WORK REQUIRED
The answer is to contain only the line containing "SPORTS (953, 1670)" and the lines after it through the last one, each reproduced exactly as it appears below.

SOURCE DATA
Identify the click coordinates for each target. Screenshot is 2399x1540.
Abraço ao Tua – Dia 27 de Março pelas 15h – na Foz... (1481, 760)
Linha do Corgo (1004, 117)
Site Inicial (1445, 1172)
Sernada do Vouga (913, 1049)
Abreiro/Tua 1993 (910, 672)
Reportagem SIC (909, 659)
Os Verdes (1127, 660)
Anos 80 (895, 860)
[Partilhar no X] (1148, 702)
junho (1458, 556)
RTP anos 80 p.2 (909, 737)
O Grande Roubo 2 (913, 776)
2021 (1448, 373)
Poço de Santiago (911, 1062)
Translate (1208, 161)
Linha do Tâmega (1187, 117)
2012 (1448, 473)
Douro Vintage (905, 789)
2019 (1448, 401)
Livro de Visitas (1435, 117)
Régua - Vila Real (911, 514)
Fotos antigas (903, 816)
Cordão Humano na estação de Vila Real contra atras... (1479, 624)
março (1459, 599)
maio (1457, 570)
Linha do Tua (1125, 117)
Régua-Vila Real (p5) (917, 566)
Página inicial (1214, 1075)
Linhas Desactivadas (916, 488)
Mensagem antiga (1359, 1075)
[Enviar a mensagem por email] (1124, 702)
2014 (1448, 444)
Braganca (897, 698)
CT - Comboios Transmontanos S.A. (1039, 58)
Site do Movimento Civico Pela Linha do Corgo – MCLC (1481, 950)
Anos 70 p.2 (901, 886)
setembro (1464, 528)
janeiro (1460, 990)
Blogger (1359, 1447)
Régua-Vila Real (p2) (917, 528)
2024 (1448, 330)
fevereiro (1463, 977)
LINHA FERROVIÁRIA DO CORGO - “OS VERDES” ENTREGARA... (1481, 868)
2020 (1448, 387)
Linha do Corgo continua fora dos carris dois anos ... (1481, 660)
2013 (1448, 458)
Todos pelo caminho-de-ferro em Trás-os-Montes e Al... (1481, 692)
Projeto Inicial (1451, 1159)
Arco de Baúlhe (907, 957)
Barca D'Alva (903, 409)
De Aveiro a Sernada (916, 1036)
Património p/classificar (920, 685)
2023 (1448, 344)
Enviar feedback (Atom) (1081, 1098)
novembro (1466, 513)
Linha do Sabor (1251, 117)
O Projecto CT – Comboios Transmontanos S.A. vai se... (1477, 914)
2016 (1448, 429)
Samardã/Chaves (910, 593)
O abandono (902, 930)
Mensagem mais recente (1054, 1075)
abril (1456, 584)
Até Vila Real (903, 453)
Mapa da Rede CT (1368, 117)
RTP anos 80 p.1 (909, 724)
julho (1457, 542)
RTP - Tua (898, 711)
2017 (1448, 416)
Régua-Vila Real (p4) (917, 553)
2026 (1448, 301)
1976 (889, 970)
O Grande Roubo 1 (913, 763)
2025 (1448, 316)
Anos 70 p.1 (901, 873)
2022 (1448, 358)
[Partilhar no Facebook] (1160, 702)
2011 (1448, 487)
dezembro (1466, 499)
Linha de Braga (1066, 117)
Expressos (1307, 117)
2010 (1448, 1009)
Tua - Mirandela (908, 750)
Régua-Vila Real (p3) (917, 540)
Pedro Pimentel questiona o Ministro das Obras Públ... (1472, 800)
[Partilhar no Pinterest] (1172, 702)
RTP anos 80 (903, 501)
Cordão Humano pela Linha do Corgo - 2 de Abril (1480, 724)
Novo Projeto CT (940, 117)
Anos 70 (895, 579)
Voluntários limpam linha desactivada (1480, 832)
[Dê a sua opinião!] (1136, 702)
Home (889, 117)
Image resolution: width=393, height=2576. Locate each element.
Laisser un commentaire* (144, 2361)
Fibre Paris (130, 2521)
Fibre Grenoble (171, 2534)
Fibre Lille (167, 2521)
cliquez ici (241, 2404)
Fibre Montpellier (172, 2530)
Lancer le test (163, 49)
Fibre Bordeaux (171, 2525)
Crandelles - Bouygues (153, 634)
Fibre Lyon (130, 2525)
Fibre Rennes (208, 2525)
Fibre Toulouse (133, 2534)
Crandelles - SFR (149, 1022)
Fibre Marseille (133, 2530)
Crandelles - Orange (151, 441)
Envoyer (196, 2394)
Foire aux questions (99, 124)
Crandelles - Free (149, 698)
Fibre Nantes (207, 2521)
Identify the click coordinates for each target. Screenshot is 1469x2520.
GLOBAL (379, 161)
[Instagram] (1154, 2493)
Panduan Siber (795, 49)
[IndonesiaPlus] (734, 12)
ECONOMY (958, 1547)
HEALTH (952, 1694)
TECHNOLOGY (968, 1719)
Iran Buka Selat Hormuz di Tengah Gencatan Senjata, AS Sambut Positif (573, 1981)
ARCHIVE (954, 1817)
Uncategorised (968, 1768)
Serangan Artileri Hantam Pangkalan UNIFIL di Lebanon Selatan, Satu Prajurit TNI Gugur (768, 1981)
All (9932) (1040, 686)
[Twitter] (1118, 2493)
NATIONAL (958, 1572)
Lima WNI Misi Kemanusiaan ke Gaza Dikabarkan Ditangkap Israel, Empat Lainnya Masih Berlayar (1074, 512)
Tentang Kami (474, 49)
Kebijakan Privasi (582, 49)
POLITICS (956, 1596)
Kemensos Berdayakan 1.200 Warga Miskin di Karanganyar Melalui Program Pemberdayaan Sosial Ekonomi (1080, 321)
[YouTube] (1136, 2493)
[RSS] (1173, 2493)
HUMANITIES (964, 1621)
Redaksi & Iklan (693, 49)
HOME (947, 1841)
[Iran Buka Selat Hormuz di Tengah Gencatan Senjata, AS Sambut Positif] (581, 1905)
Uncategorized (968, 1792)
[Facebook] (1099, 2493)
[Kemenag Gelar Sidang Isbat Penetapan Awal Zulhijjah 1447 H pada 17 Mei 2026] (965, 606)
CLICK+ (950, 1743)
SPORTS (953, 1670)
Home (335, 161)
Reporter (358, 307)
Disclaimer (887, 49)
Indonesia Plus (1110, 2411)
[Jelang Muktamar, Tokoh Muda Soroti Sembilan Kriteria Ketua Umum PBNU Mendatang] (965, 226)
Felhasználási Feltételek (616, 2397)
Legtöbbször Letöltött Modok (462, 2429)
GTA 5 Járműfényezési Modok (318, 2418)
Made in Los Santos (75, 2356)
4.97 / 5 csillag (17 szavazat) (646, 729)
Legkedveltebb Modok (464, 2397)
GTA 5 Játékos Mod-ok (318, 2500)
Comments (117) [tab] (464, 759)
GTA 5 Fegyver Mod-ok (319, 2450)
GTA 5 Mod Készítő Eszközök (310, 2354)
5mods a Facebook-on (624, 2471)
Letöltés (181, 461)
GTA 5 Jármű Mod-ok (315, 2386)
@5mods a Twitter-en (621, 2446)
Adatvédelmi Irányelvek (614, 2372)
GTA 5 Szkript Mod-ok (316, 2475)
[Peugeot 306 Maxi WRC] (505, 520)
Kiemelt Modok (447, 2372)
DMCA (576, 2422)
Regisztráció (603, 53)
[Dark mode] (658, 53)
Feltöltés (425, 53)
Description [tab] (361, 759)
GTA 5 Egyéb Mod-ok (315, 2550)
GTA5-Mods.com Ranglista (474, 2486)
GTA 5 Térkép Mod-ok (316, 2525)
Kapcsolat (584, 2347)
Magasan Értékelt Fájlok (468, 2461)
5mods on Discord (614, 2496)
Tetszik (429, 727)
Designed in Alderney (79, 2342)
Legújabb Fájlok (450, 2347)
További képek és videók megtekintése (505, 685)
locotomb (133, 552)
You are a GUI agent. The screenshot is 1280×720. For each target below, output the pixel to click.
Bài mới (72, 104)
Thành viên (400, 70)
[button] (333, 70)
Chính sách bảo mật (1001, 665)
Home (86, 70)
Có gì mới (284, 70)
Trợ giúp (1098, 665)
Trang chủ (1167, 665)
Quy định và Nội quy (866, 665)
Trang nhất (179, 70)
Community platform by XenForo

COMPLETED EXERCISE
SPORTS (953, 1670)
Home (335, 161)
Reporter (358, 307)
Disclaimer (887, 49)
Indonesia Plus (1110, 2411)
[Jelang Muktamar, Tokoh Muda Soroti Sembilan Kriteria Ketua Umum PBNU Mendatang] (965, 226)
Felhasználási Feltételek (616, 2397)
Legtöbbször Letöltött Modok (462, 2429)
GTA 5 Járműfényezési Modok (318, 2418)
Made in Los Santos (75, 2356)
4.97 / 5 csillag (17 szavazat) (646, 729)
Legkedveltebb Modok (464, 2397)
GTA 5 Játékos Mod-ok (318, 2500)
Comments (117) [tab] (464, 759)
GTA 5 Fegyver Mod-ok (319, 2450)
GTA 5 Mod Készítő Eszközök (310, 2354)
5mods a Facebook-on (624, 2471)
Letöltés (181, 461)
GTA 5 Jármű Mod-ok (315, 2386)
@5mods a Twitter-en (621, 2446)
Adatvédelmi Irányelvek (614, 2372)
GTA 5 Szkript Mod-ok (316, 2475)
[Peugeot 306 Maxi WRC] (505, 520)
Kiemelt Modok (447, 2372)
DMCA (576, 2422)
Regisztráció (603, 53)
[Dark mode] (658, 53)
Feltöltés (425, 53)
Description [tab] (361, 759)
GTA 5 Egyéb Mod-ok (315, 2550)
GTA5-Mods.com Ranglista (474, 2486)
GTA 5 Térkép Mod-ok (316, 2525)
Kapcsolat (584, 2347)
Magasan Értékelt Fájlok (468, 2461)
5mods on Discord (614, 2496)
Tetszik (429, 727)
Designed in Alderney (79, 2342)
Legújabb Fájlok (450, 2347)
További képek és videók megtekintése (505, 685)
locotomb (133, 552)
You are a GUI agent. The screenshot is 1280×720. For each target below, output the pixel to click.
Bài mới (72, 104)
Thành viên (400, 70)
[button] (333, 70)
Chính sách bảo mật (1001, 665)
Home (86, 70)
Có gì mới (284, 70)
Trợ giúp (1098, 665)
Trang chủ (1167, 665)
Quy định và Nội quy (866, 665)
Trang nhất (179, 70)
Community platform by XenForo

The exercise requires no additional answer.